Se fondant sur la jurisprudence constante de la Cour de Cassation, la cour du travail de Liège rappelle que lorsqu’un travailleur est victime d’accidents du travail successifs et que le dernier accident a aggravé les conséquences d’un accident précédent, l’incapacité permanente de travail de la victime doit être appréciée par les juridictions du travail dans son ensemble, et ce dès lors que l’incapacité de travail constatée après le dernier accident a celui-ci pour cause même partielle.

En conséquence, la cour du travail rappelle que l’on ne peut déduire de l’indemnité afférente au second accident celle qui avait déjà été accordée pour le premier.

Cette règle repose sur le caractère forfaitaire de la réparation organisé par la loi, étant que la capacité de travail (la valeur économique) du travailleur est légalement présumée trouver sa traduction dans la rémunération de base perçue par celle-ci l’année précédant l’accident. Aussi la réduction de la capacité de gain de la victime en conséquence d’un premier accident est-elle censée avoir déjà trouvé sa traduction dans une diminution de sa rémunération de base.

La cour réforme en conséquence le jugement entrepris, dès lors qu’il n’est pas contesté que l’accident de 1989 a aggravé les conséquences de celui de 1987 : l’incapacité permanente de travail consécutive au dernier accident doit être évaluée dans son ensemble, c’est-à-dire sans déduction du taux accordé pour l’accident du travail précédent.

L’incapacité permanente consécutive au dernier accident doit être fixée, ainsi que l’expert l’avait évaluée, à 8%.

Intérêt de la décision

L’arrêté annoté constitue l’application rigoureuse et correcte des principes dégagés, depuis déjà un certain temps, par la Cour de Cassation en matière d’indemnisation en cas d’accidents successifs.

En effet, lorsqu’un nouvel accident du travail aggrave les séquelles antérieurement indemnisées dans le cadre d’un premier accident, la question s’était posée, au niveau de la réparation à accorder à la victime, de savoir s’il faut tenir compte de l’incapacité globale dont la victime reste atteinte à la suite du second accident (effet cumulé du premier et du second accident) ou bien s’il y a lieu de déduire de l’indemnité afférente au second accident, celle qui avait déjà été accordée pour le premier. Les principes dégagés par la Cour de Cassation impliquent d’indemniser le dernier accident sans tenir compte de l’indemnisation antérieure.
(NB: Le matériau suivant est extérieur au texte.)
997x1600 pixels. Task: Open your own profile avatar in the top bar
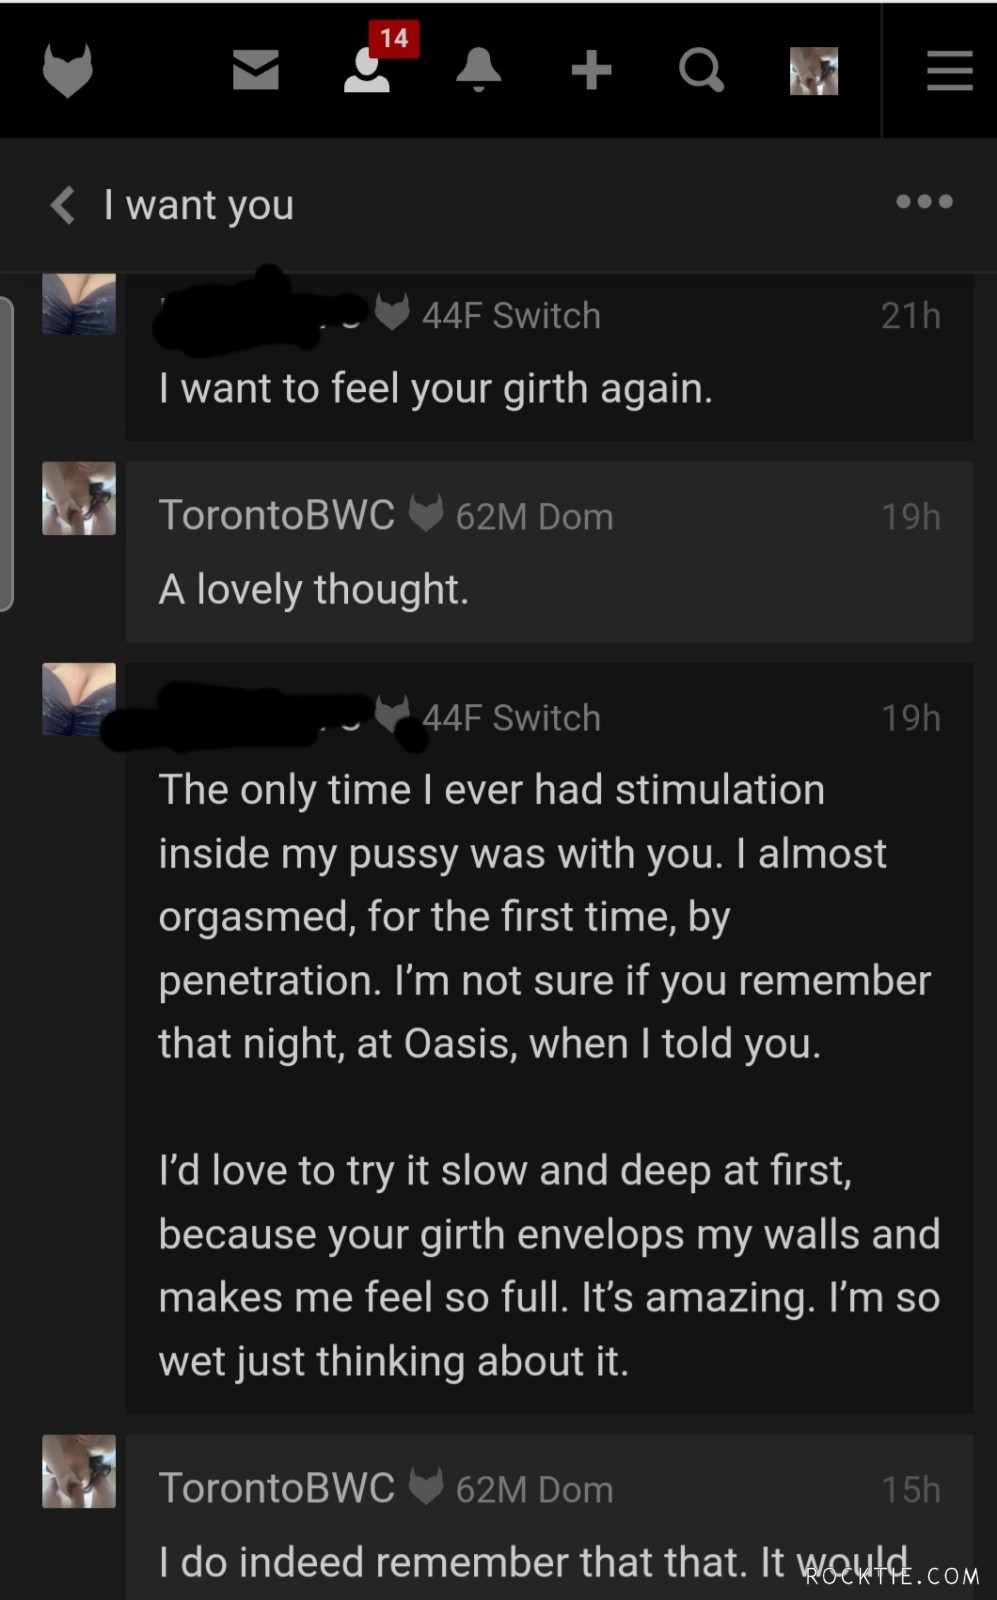coord(813,70)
Ainsi que le rappelle la cour du travail dans cet arrêt du 24 avril 2006, le second accident touche en effet une personne dont la rémunération de base exprime déjà, de façon irréfragable, la perte de valeur économique subie à la suite du premier accident.

Notons par ailleurs que la Cour d’Arbitrage, qui avait été invitée à se prononcer sur la compatibilité de ces principes aux règles d’égalité et de non discrimination contenues aux articles 10 et 11 de la Constitution, en a confirmé le caractère non discriminatoire (C.A., n° 104/2002 du 26 juin 2006, J.T.T., 2006, p. 357).